Paranatinga, 17 de Novembro de 2018

Política

Ex-candidata LGBT critica público gay e declara voto em Bolsonaro

URNAS E PRECONCEITO | 13/10/2018 09:11:08


 

A servidora pública Madona Arruda (PPS), que concorreu a uma vaga na Assembleia Legislativa de Mato Grosso, disse que nunca foi tão hostilizada por ser LGBT quanto durante a campanha eleitoral deste ano. E embora o senso comum pudesse indicar que ela esteja apoiando o candidato Fernando Haddad (PT) - que tem uma agenda mais progressista -, a servidora diz que seu voto é de Jair Bolsonaro (PSL).

 

Madona, que não conseguiu se eleger, chegou a registrar um boletim de ocorrência contra discursos de ódio e até ameaça de morte proferidos por internautas em seu perfil no Facebook.

 

Vamos deixar eles [petistas] voltarem porque você tem medo do Bolsonaro ser homofóbico?

 

“Eu nunca recebi tanta agressividade como agora.
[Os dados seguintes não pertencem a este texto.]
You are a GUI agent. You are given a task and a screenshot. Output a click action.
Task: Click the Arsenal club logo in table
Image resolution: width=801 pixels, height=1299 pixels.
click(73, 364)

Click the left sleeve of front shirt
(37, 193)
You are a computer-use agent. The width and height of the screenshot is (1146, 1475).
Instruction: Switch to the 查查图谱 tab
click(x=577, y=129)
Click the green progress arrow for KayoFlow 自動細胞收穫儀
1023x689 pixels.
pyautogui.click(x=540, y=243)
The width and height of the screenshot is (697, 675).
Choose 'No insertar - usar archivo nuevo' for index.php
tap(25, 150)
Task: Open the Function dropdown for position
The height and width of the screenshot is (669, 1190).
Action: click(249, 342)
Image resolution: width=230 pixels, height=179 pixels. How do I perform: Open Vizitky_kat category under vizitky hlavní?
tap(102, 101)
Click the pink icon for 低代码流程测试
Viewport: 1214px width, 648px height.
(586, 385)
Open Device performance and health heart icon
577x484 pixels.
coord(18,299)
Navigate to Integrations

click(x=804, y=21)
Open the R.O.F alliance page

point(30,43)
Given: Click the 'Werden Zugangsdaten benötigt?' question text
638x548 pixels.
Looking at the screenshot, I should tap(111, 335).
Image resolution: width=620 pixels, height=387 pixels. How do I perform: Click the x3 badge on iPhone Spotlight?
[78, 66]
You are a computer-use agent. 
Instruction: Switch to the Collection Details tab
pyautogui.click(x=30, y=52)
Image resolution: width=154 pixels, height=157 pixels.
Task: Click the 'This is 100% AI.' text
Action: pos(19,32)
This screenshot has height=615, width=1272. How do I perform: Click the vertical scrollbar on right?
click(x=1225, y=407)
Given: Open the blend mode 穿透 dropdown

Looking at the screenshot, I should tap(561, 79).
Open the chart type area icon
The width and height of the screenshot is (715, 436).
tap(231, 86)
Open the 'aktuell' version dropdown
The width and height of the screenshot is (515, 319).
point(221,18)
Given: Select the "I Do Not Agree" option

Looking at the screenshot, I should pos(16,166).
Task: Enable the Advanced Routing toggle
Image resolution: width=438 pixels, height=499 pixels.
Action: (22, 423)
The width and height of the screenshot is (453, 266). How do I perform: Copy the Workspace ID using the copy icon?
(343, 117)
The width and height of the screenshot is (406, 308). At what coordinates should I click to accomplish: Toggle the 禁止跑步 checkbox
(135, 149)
Mas é o preço que terei que pagar. Eu vim de uma política nova, eu saí 20 dias falando com 400 pessoas por dia. Foram três mandados do PT [...] Agora vamos deixar eles [petistas] voltarem porque você tem medo do Bolsonaro ser homofóbico?”, questionou. "Eu estou defendendo o Bolsonaro porque não quero o PT", disse.

 

Esta foi a primeira vez que Madona Arruda se candidatou a um cargo eletivo. Ela conta que precisou apagar mais de 90 comentários agressivos no seu Facebook.

 

 

 

Ao ser questionada sobre uma possível vitória do presidenciável Jair Bolsonaro (PSL), e sobre eventuais consequências que isso acarretaria aos LGBTs, Madona é enfática: “Os caras acham que quando o Bolsonaro ganhar vão poder colocar um revólver na cintura e sair dando tapa na cara. Eles estão confundindo. Talvez porque o próprio candidato no começo passava agressividade. Mas os caras do PT são iguais”, criticou.

 

Para Madona, caso eleito, Bolsonaro terá que trabalhar para desfazer a imagem de uma pessoa que incita a violência. 

 

“Se o presidente [Bolsonaro] pregou toda essa raiva e quiser, hoje, um Brasil melhor, ele vai ter que descontruir aquela imagem que passou no começo para ser um bom líder”, analisou.

 

 

 

Falta de união

 

Nenhum dos seis candidatos LGBTs assumidos que concorreram a uma vaga eleitva em Mato Grosso conseguiu ser eleito.

 

Para a servidora, dois deles - o candidato a deputado estadual Maurício Gomes (PSB) e o candidato à Câmara Federal, Ícaro Reveles (PSB) - tinham grandes chances. No entanto, segundo ela, isso não aconteceu devido à falta de união da classe.

 

“Nós somos 60 mil LGBTs em Mato Grosso. Nós conseguiríamos fazer um federal e dois estaduais. Mas eles não tiveram voto expressivo. Estão preocupados com Bolsonaro, mas não tiveram a preocupação de se unir e fazer um candidato para defender a eles mesmos?”, questionou.

 

“Sabe aquele cara que é preto e racista? Tem o cara que é gay, xinga os amigos gays, mas se alguém falar ‘bichinha’, ele processa. Esse tipo de coisa tem que terminar. Falta tolerância”, afirmou. 

 

“Eles [a comunidade LGBT] se unem para fazer festa. Tem umas 12 pessoas que realmente levam a sério a causa, que vão atrás quando tem algum travesti precisa de ajuda, mas o resto é folia e festa", afirmou.

 

 

Madona recebeu 634 votos, mas não foi o suficiente para conseguir ocupar uma cadeira na Casa de Leis.

 

Um dos principais projetos coordenados por ela é a “Casa Colorida”, para abrigar pessoas LGBTs em situação de vulnerabilidade social.